In this study, we developed and validated a prediction model and nomogram for delirium in ICU patients, demonstrating high predictive efficacy and significant clinical value for early warning. A comparative analysis with established models, such as PRE-DELIRIC and E-PRE-DELIRIC, demonstrates improved applicability in Chinese cohorts. This is achieved through the incorporation of population-specific predictors and a simplified operational workflow for bedside risk assessment, which does not require specialized tools.

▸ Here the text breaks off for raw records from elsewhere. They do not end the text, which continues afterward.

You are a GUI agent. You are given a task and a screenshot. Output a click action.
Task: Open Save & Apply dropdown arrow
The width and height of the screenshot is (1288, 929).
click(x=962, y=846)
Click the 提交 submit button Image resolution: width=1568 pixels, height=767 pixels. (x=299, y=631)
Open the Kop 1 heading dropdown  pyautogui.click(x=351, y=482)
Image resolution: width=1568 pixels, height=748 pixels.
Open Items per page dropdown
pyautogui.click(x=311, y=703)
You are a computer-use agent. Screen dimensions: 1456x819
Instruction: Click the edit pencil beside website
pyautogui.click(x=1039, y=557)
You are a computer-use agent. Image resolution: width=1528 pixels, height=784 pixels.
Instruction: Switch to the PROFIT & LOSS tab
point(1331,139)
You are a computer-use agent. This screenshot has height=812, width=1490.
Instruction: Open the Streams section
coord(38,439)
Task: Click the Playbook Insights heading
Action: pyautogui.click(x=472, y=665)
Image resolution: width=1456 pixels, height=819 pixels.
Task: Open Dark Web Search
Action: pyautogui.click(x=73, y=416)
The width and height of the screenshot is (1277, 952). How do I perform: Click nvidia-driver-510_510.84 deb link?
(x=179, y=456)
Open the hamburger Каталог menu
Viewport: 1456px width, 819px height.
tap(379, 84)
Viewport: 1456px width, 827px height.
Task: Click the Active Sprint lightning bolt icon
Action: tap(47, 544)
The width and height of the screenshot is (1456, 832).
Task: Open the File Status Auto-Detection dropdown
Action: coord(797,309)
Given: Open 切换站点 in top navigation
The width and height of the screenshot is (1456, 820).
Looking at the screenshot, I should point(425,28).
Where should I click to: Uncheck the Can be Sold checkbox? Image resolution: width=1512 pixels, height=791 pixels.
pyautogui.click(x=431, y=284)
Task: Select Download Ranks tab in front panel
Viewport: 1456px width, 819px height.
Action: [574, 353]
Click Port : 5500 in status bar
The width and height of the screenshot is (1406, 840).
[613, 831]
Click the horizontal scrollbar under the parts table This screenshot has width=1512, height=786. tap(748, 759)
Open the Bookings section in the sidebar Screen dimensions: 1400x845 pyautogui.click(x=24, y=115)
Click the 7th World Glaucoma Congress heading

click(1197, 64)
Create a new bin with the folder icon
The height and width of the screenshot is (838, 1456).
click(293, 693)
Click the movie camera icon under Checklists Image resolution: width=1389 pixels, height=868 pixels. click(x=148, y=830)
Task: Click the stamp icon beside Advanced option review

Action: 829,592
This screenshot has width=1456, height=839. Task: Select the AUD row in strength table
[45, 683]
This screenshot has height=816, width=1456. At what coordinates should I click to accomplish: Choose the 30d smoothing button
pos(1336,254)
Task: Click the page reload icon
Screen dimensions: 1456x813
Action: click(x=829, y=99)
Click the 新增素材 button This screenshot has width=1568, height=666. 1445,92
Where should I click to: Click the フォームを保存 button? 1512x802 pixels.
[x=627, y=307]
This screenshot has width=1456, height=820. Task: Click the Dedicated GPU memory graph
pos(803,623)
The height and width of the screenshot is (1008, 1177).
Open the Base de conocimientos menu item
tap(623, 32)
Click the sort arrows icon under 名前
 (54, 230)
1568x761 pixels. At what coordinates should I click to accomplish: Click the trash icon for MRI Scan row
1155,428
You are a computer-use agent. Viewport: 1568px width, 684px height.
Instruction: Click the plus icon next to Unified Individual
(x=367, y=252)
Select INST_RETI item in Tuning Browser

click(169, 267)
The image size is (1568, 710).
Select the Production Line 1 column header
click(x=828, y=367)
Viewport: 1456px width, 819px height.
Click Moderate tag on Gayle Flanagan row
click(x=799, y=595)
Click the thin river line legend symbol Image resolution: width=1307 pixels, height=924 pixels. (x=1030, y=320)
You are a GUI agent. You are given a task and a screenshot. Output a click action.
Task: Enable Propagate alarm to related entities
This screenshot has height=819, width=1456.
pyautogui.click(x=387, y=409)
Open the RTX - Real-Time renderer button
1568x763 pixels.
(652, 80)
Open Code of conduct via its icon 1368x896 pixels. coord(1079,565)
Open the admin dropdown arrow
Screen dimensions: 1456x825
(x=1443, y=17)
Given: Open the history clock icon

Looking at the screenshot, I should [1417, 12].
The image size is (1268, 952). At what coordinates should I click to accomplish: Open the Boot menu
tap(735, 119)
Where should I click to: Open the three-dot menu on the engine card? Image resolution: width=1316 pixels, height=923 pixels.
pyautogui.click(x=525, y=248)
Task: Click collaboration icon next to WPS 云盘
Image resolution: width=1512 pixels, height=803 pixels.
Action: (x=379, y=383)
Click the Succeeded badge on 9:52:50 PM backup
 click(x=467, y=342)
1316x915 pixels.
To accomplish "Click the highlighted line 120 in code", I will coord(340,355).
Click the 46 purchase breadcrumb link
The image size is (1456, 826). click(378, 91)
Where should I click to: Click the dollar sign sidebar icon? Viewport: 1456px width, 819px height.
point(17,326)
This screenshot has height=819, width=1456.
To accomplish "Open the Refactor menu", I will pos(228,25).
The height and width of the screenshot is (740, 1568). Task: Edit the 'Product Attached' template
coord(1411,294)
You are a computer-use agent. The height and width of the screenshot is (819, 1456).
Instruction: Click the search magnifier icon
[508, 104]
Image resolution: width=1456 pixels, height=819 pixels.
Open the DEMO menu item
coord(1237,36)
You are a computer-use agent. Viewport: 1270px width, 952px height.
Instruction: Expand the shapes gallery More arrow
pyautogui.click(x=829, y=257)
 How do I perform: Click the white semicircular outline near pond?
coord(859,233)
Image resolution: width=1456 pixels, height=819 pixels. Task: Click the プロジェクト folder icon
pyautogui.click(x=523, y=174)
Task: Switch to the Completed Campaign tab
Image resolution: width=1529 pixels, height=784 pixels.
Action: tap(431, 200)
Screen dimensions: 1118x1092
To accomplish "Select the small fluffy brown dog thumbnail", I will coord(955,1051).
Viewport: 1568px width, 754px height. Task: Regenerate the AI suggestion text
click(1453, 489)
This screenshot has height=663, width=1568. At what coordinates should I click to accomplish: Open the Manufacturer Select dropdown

It is essential for medical staff to thoroughly evaluate patients with high-risk factors for delirium and to implement targeted interventions and treatments as early as possible.

Ethical Statement

All procedures performed in studies involving human participants were in accordance with the ethical standards of the institutional and/or national research committee and with the 1964 Helsinki Declaration and its later amendments or comparable ethical standards.

Author Contributions

All authors made a significant contribution to the work reported, whether that is in the conception, study design, execution, acquisition of data, analysis and interpretation, or in all these areas; took part in drafting, revising or critically reviewing the article; gave final approval of the version to be published; have agreed on the journal to which the article has been submitted; and agree to be accountable for all aspects of the work.

Funding

Scientific Research Program of Clinical College of Jiangsu Vocational College of Medicine 20209113.

Disclosure

The authors declare that they have no known competing financial interests or personal relationships that could have appeared to influence the work reported in this paper.